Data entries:
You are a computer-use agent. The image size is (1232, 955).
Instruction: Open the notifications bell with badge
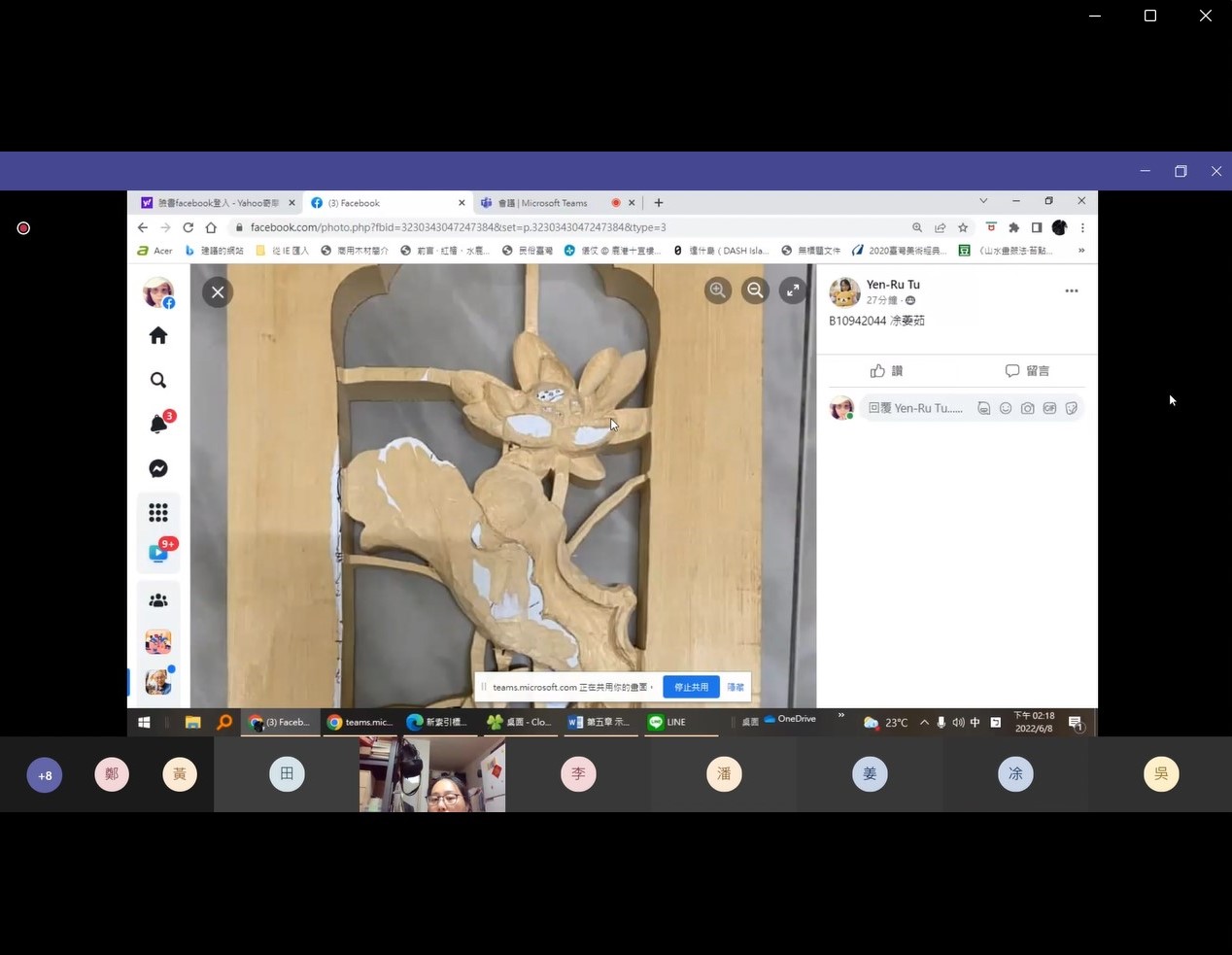click(159, 424)
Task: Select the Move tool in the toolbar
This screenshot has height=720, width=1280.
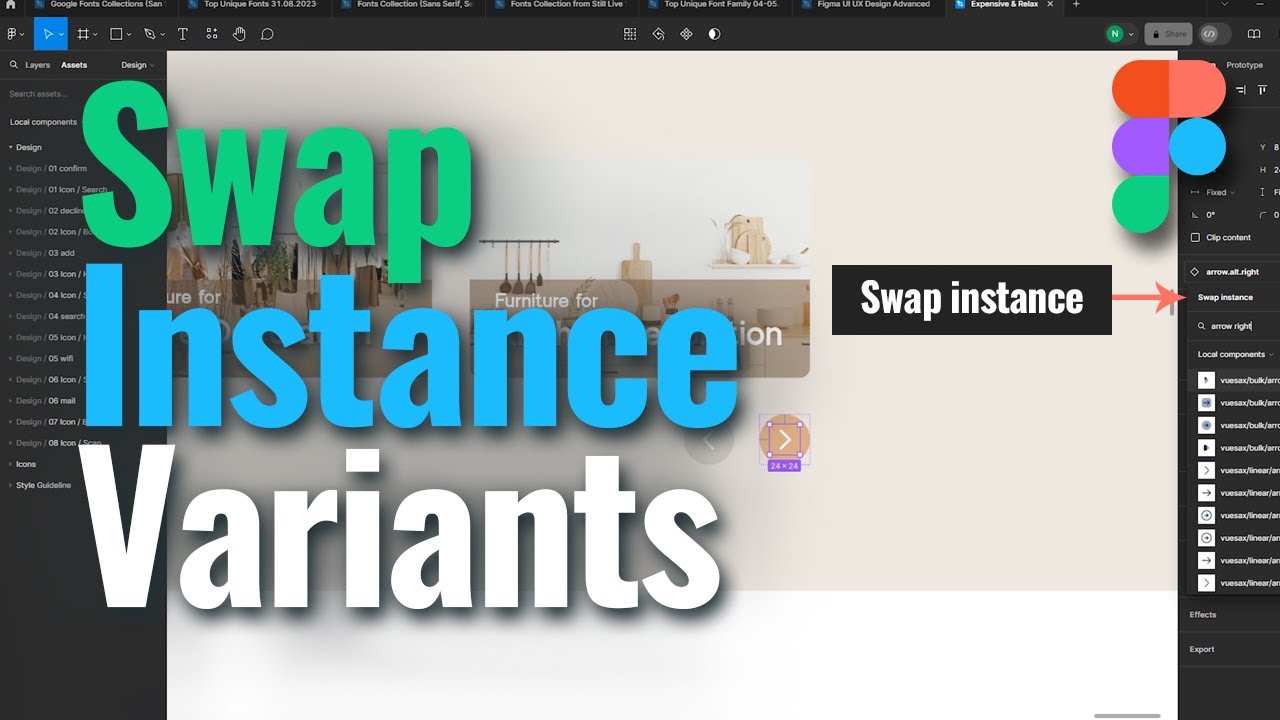Action: pos(48,33)
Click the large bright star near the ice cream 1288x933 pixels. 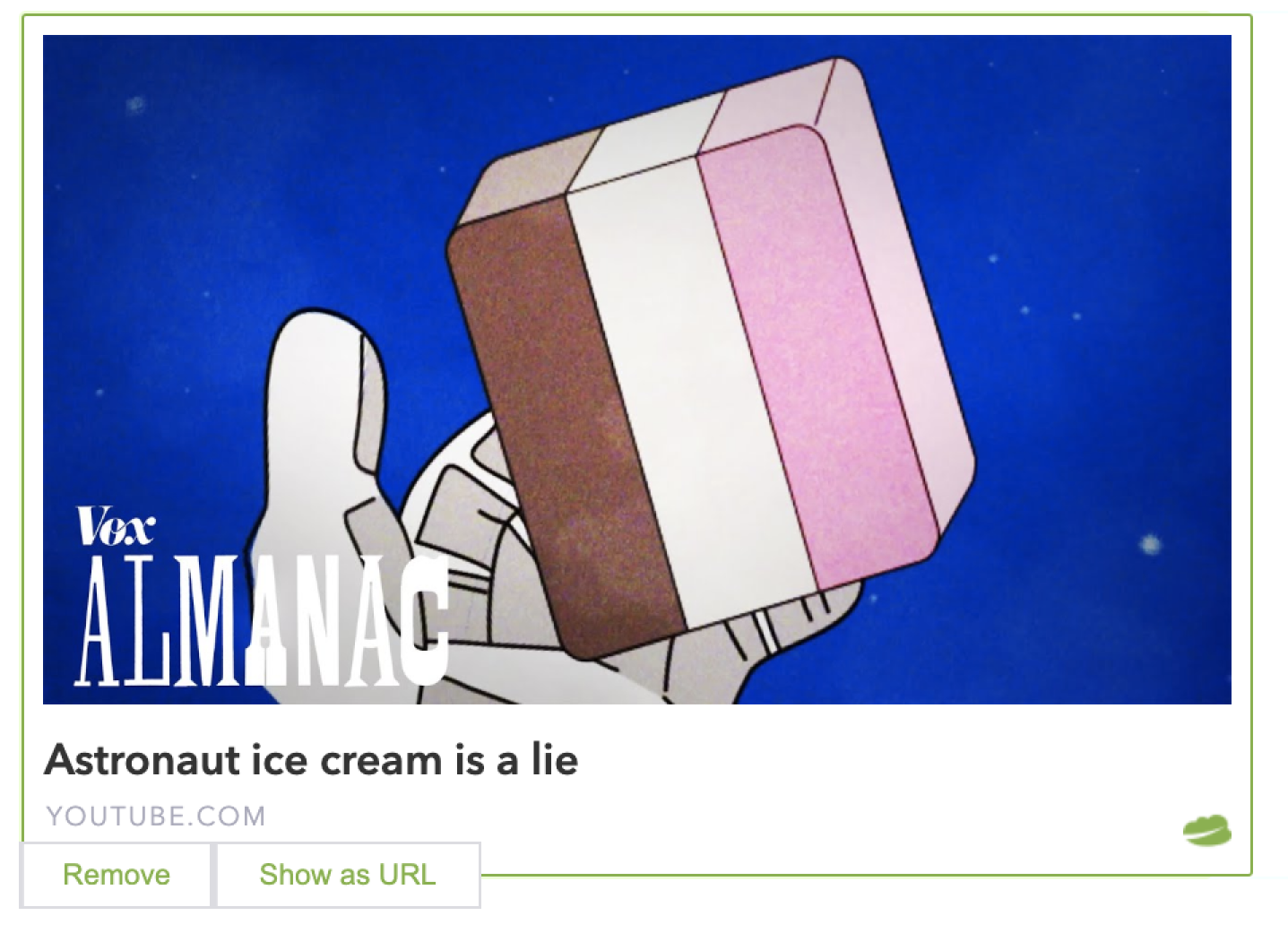point(1150,544)
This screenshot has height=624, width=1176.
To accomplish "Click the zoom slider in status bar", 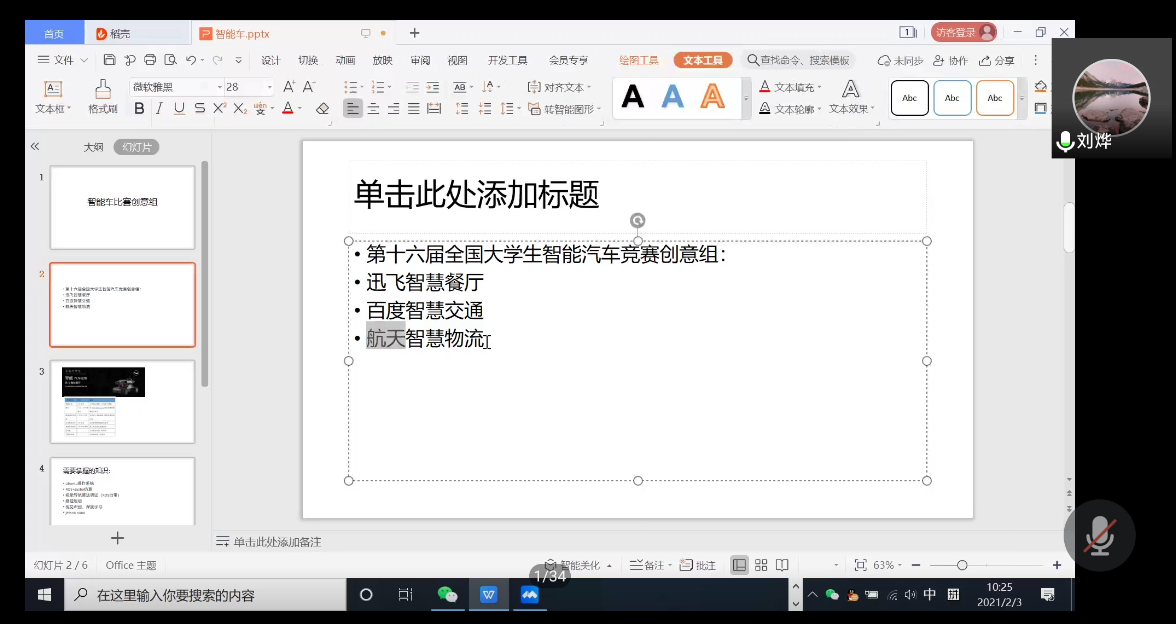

PROBLEM DETAILS:
With the pictures excluded, the line containing "This screenshot has height=624, width=1176." and every line after it through the end of the data above are to be transcribed exactly, and nothing more.

YOUR SOLUTION:
This screenshot has height=624, width=1176.
To accomplish "Click the zoom slider in status bar", 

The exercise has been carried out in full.